I never saw house centipedes when I lived in California. Apparently, they’re more of a Midwest and Southern thing. Because they can’t close the little holes (called spiracles) in their exoskeletons, they stick to more humid climates so they don’t dry out. They also seem to really like my apartment. Ug!
As they say: know your enemy. So here’s what I’ve learned about house centipedes.
Fact 1: They bleed purple. Squish one of these guys and it leaves a bright purple streak. Purple isn’t really a scary color, it’s just freaky because it’s unexpected.
But it turns out that purple blood isn’t really that unusual. In centipedes and many other arthropods, the blood-like liquid is called hemolymph. Hemolymph is often a grey or greenish. It contains a a protein called hemocyanin, which turns blue when it reacts to oxygen. Hemolymph can also change colors depending on an animal’s diet. Of the California coast, purple hemolymph can be found in sea slugs that eat certain algae.
I can’t find solid information on why house centipedes bleed purple, but multiple studies show changes in hemolymph colors depending on proteins in the hemolymph. A study of several species of butterfly larvae showed that their greenish blood depends on a combination of yellow and blue proteins.

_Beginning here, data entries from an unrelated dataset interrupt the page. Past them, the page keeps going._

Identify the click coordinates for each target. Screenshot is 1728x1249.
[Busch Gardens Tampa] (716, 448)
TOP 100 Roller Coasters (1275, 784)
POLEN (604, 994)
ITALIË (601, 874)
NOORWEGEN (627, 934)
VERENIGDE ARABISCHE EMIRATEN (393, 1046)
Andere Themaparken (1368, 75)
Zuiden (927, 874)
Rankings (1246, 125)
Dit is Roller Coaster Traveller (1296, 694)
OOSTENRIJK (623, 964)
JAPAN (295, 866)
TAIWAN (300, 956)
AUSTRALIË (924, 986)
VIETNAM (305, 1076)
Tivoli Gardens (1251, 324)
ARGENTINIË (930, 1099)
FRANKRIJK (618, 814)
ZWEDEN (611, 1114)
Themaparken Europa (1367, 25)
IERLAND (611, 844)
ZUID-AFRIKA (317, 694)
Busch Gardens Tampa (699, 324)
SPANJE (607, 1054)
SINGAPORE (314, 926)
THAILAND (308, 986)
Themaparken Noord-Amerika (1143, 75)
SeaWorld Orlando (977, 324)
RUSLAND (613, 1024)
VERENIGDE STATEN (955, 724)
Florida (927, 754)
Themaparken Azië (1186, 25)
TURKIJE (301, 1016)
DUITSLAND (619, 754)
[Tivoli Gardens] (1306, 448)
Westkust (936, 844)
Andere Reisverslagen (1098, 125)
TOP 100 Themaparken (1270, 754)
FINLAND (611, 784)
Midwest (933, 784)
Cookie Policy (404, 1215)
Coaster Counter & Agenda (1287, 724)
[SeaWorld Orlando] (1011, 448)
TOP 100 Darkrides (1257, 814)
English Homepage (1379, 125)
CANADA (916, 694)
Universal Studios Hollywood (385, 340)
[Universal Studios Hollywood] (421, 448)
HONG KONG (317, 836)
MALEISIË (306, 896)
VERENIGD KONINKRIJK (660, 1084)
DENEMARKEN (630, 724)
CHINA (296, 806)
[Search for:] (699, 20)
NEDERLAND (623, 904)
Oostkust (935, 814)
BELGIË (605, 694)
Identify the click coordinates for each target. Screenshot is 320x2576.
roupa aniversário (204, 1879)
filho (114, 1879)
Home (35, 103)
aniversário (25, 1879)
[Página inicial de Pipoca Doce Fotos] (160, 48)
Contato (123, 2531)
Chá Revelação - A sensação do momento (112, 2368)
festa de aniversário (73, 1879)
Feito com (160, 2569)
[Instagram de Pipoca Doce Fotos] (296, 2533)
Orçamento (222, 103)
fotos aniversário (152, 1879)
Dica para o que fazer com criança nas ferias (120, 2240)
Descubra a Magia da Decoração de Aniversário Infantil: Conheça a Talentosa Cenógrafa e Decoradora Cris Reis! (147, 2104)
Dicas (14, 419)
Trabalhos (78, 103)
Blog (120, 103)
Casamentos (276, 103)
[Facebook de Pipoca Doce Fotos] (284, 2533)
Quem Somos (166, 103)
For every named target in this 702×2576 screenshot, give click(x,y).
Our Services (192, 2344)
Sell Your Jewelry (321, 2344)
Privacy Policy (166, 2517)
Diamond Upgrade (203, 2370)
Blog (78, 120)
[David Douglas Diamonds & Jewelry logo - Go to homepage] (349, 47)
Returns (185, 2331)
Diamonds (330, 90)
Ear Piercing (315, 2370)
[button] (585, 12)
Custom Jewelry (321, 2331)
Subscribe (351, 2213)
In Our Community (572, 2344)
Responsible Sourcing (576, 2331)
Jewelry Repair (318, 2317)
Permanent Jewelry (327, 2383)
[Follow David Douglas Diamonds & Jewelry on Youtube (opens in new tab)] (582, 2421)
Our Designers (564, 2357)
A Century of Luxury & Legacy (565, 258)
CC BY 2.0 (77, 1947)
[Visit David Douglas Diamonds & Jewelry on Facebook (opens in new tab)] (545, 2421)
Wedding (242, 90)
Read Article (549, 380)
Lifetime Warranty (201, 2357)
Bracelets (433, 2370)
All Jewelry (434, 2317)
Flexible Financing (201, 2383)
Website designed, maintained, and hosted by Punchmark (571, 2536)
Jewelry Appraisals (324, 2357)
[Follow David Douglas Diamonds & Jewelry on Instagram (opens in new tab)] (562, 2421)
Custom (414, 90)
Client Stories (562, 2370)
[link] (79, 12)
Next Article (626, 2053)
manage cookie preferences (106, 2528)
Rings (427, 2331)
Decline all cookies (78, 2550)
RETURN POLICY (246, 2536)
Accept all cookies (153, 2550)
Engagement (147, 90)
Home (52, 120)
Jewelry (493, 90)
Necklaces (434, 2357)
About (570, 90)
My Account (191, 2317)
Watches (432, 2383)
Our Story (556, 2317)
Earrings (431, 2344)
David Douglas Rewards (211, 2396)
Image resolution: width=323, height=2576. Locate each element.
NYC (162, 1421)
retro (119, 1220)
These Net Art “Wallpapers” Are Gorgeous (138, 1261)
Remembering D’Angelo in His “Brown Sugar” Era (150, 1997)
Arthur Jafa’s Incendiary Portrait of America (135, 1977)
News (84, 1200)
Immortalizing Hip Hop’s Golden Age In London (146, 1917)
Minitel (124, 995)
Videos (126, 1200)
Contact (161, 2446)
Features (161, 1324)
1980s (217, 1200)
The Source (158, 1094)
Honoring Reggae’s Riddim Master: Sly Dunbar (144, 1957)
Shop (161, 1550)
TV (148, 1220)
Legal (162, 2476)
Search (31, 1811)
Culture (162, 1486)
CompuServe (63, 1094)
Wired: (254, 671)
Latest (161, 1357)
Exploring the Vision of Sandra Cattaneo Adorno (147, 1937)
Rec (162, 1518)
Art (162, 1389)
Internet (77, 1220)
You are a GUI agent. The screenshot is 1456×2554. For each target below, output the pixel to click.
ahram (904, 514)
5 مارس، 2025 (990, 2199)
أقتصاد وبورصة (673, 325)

Fact 2: They can have up to 30 legs. Mature house centipedes have 15 pairs of legs. They start out with 4 pairs of legs, but they increase to 15 pairs as they moult. Not only do they have a lot of legs, but their legs have evolved to make them extra freaky. In the picture shown above, you can see how the back legs are longer than the front ones. The millepede’s back legs have actually evolved to look like antennae, which confuses predators.
Fact 3: They live a long time. House centipedes can live from three to seven years. That means the big ol’ centipede in my hallway has definitely lived in my apartment longer than I have…
To be fair, house centipedes are harmless to humans. They actually prey on other arthropods that are household pests. The centipedes in my apartment are hunting insects and spiders. Even though they kill their prey with venom, house centipedes won’t hurt me, so maybe I shouldn’t be so quick to squish them.
And there’s another reason to sympathize with house centipedes.
Fact 4: Reproduction is no fun. The most intimate moment between male and female house centipedes is when they touch antennae. They do this before reproduction to pick up smells from their partners. After the customary antennae-sniffing, the male leaves his sperm on the ground and the female uses it to fertize her eggs.
But then there’s the fact they can lay up to 150 eggs at a time. So maybe I can squish a couple and not feel too bad.